‘More open’ Jewish Book Week fields starry international cast
Jewish Book Week’s 62nd chapter kicks off on Sunday, with speakers and participants from more than eight countries heading to King’s Place in central London for the annual festival.
Over nine days, some 150 luminaries in art, music, film and literature — including the likes of Robert Harris, Ruby Wax and Ian McEwan — are due to come together to celebrate one theme: the diversity of Jewish culture.
“Every year, we put our hands into this amazing barrel and pull out another lucky dip of events,” festival director Hester Abrams said.
“It’s always so different, and this year it promises to be a lot less rarefied. We put a lot of effort into showing that the festival is in no way a closed shop, and my endeavour is to open it up even more so that more people can enjoy it.”
This year, organisers have made every effort to deliver a wide range of events — from an examination of the role of Jewish musicians in the early punk scene to a celebration of the 50th anniversary of Broadway’s Fiddler on the Roof.

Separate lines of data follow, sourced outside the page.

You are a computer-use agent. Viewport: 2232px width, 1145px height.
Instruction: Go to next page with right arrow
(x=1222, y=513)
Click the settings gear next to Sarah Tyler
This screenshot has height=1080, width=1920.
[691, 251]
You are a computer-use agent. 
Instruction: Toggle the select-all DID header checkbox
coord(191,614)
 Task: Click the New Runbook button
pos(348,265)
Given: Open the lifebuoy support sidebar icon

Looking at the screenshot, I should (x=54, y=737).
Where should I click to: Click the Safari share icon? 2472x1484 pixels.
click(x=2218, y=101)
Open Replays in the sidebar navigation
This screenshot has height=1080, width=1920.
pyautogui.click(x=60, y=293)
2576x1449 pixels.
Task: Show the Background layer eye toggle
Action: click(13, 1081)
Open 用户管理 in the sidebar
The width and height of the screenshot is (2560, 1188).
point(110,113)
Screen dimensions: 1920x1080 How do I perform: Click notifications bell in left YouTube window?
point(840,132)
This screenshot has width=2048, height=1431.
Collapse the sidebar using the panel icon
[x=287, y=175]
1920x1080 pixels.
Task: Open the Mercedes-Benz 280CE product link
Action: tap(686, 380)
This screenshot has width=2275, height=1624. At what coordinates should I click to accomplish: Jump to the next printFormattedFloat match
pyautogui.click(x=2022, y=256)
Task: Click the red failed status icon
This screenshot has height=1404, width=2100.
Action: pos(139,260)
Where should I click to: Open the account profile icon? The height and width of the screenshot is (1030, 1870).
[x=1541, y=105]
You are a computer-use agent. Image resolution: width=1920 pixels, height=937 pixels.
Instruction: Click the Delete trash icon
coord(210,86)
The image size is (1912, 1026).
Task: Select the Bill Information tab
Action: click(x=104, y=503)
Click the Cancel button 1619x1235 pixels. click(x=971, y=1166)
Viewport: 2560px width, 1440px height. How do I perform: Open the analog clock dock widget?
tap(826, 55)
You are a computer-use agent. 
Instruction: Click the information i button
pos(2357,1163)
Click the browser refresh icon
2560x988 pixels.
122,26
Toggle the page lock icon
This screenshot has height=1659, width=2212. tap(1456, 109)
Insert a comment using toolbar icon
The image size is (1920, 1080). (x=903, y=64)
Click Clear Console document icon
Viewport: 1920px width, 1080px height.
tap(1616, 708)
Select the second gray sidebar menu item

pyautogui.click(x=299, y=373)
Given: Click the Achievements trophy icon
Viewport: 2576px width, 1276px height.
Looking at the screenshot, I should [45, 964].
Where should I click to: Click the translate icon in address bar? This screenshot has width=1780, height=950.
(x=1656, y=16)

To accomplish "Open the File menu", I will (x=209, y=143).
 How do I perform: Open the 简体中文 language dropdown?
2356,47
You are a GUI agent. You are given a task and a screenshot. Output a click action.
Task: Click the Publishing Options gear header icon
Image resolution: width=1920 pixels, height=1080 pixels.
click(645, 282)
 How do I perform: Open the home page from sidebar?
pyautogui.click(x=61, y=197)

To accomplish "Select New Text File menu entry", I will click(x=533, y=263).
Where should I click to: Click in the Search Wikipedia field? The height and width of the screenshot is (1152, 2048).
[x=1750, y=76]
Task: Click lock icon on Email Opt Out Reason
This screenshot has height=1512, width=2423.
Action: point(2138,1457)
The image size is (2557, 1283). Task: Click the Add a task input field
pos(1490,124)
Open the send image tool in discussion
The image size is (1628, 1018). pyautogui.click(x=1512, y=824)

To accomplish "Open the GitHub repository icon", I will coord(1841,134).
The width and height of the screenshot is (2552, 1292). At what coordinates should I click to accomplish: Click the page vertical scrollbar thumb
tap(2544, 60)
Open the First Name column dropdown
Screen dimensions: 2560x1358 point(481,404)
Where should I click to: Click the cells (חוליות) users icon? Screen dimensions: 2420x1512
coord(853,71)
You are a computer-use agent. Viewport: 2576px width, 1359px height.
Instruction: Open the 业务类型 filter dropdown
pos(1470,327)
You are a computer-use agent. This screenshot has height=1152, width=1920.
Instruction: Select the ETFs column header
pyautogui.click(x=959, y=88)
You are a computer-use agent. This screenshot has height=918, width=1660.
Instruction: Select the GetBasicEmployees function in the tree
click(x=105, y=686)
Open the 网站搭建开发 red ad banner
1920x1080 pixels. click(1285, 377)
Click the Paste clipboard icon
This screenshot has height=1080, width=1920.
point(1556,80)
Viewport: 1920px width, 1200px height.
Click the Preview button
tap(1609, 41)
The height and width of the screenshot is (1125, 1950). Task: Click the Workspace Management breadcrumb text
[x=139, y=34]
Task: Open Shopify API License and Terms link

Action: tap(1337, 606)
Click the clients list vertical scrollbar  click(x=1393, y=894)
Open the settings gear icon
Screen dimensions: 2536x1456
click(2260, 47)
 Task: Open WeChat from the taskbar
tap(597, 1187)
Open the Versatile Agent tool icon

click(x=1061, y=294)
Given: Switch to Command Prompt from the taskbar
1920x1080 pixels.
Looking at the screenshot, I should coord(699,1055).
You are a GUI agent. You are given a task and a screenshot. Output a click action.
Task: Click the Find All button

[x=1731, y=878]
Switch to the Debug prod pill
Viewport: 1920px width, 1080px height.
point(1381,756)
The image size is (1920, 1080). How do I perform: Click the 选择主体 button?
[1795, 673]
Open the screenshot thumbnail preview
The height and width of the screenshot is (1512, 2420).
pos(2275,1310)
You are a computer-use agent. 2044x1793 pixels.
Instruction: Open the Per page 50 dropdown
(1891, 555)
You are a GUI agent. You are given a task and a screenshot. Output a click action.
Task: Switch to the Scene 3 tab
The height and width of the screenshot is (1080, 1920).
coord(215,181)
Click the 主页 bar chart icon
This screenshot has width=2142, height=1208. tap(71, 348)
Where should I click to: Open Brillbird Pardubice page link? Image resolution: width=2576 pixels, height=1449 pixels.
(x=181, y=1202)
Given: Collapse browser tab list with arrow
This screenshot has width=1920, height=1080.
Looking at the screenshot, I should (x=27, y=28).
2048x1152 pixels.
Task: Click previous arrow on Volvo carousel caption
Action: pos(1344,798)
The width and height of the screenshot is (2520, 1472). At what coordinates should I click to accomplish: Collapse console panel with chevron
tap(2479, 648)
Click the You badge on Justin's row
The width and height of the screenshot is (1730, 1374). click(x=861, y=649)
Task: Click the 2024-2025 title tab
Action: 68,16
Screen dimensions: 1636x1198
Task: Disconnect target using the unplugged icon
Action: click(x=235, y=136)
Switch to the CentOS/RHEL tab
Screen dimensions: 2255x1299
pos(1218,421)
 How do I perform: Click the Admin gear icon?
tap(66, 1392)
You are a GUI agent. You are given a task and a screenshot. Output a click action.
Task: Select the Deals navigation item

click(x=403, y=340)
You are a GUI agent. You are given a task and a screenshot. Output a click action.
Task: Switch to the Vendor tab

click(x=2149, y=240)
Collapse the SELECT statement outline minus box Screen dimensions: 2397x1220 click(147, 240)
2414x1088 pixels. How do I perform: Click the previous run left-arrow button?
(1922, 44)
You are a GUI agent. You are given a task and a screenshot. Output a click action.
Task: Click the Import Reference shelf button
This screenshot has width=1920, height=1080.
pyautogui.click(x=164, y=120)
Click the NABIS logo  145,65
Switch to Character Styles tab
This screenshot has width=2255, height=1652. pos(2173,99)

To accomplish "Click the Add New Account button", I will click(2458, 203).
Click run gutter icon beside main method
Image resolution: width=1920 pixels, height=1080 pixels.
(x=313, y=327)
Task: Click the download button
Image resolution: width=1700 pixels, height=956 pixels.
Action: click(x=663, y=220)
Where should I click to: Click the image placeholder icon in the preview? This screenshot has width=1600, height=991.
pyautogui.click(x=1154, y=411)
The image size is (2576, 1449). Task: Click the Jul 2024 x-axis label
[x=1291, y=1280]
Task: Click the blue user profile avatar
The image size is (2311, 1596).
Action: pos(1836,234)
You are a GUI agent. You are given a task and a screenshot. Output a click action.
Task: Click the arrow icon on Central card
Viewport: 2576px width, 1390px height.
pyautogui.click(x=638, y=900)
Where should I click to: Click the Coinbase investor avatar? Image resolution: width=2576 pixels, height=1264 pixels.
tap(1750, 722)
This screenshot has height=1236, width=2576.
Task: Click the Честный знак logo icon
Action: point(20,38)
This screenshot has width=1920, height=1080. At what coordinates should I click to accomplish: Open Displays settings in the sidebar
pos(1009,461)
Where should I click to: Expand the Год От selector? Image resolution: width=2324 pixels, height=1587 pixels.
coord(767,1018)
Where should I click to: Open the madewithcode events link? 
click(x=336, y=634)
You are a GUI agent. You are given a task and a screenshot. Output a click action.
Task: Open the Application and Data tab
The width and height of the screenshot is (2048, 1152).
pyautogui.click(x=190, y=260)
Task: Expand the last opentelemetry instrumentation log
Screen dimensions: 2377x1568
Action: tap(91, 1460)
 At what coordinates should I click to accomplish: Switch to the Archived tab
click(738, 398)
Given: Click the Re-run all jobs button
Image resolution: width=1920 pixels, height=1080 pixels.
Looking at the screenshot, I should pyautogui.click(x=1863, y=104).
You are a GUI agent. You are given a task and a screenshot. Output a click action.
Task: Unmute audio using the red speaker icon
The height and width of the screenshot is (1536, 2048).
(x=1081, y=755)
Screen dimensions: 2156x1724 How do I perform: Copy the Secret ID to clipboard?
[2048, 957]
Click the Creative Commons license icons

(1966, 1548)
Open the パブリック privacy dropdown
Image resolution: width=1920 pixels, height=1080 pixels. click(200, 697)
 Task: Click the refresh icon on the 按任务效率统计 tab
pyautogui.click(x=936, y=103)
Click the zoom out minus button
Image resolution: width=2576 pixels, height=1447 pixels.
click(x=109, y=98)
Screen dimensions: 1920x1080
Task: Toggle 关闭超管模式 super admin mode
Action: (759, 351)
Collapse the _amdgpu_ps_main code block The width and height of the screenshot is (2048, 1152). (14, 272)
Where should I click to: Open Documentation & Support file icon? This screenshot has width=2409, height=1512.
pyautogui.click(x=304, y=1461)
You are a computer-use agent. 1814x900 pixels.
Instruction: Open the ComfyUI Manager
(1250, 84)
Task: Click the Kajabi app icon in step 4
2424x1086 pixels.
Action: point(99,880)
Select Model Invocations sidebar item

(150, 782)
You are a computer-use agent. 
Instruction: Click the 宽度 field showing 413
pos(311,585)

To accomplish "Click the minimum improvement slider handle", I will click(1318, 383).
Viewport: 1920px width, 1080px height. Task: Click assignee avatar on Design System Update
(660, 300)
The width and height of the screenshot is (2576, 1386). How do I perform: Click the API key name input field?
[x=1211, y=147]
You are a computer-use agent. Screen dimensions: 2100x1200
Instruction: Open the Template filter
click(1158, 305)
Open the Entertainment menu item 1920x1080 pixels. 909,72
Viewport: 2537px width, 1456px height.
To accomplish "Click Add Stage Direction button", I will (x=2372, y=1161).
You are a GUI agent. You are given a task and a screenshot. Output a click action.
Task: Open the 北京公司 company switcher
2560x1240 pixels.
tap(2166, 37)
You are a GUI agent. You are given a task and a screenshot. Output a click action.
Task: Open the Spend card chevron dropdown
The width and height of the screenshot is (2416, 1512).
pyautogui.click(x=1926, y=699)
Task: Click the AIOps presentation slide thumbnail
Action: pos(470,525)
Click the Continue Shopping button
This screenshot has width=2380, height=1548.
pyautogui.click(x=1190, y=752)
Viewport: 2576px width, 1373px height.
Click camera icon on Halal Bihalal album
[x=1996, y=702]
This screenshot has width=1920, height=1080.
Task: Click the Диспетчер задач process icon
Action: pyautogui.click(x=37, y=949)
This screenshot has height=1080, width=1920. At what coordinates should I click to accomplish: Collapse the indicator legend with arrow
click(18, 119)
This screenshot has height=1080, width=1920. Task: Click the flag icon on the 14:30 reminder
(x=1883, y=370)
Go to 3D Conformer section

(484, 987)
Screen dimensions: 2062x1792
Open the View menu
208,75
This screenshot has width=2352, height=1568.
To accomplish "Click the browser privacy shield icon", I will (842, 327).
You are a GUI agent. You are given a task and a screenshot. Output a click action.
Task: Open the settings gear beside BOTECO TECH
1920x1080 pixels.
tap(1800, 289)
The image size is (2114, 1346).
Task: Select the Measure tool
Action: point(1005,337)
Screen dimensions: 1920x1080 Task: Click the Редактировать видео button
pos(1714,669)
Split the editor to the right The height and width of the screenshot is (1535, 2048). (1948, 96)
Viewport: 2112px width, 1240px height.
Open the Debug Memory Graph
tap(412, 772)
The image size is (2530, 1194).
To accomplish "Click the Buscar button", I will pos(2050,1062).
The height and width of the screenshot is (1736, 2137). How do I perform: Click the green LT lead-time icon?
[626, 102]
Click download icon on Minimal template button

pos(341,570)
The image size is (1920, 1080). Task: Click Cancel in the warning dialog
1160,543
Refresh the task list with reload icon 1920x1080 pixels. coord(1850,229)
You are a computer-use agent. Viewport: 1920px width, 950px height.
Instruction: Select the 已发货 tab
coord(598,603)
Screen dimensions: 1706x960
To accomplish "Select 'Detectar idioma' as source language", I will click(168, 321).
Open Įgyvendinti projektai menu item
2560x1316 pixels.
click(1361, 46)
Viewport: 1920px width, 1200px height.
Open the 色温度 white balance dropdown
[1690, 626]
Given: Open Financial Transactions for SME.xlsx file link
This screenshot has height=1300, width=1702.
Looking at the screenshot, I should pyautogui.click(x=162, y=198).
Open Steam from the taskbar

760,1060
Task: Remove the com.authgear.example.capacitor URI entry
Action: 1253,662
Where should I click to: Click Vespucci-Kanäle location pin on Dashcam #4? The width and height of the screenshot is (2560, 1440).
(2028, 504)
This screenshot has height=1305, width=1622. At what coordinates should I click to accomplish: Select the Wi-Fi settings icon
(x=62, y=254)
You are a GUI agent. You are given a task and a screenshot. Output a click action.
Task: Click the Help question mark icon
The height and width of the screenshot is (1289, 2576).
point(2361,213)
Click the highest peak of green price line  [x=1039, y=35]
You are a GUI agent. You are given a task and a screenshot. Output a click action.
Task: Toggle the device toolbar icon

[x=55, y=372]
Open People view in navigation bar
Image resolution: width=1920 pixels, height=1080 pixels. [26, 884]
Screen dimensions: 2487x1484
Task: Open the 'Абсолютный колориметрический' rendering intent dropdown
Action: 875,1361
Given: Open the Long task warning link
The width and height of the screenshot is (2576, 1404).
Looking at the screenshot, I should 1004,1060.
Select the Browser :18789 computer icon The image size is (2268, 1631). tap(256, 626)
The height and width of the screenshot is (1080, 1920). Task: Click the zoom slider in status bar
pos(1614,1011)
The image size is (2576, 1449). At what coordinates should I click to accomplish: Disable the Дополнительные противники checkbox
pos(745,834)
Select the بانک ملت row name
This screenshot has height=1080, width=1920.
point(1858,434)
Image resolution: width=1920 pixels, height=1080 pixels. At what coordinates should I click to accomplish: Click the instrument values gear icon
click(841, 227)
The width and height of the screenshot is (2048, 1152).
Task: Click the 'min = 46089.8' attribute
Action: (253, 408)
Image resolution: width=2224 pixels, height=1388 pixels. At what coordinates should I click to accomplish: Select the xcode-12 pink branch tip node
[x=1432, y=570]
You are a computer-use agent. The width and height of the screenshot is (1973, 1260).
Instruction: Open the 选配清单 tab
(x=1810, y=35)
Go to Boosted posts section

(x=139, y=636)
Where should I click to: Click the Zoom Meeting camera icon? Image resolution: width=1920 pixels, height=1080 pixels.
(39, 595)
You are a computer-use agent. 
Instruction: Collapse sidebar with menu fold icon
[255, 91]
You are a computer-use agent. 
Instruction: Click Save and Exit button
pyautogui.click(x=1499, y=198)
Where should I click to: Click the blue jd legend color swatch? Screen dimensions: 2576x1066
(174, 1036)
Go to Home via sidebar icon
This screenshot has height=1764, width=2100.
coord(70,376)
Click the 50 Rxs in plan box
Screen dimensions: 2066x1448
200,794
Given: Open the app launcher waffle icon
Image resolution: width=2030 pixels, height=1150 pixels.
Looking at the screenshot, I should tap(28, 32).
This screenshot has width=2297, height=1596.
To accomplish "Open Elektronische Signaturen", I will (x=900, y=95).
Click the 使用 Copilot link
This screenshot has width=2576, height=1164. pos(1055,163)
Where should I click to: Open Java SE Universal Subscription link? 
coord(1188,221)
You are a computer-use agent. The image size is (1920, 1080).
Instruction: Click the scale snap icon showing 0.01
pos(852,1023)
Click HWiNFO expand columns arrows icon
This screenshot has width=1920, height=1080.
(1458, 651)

Meanwhile, a preview performance of composer Jocelyn Pook’s classical song cycle Drawing Life — inspired by poems written by children imprisoned in Terezin— will launch the varied music agenda on the opening night.
High-profile names will likewise ensure the festival is lively and stimulating.
These include Israeli commentator Ari Shavit, who will lead four sessions during the festival; director and writer Jonathan Miller; and Fawlty Towers legend Andrew Sachs, who will discuss his career, fleeing Nazi Germany in the 1930s — and that phone call he received from Russell Brand and Jonathan Ross in 2008.
There will also be a literary commemoration of the First World War, with secondary schoolchildren appearing on Thursday to read poems by Siegfried Sassoon and Isaac Rosenberg, as well as their own, self-penned verses.
Jewish Book Week will run from February 22 to March 2 — with a full day of events on each Sunday framing a week of afternoon and evening activities.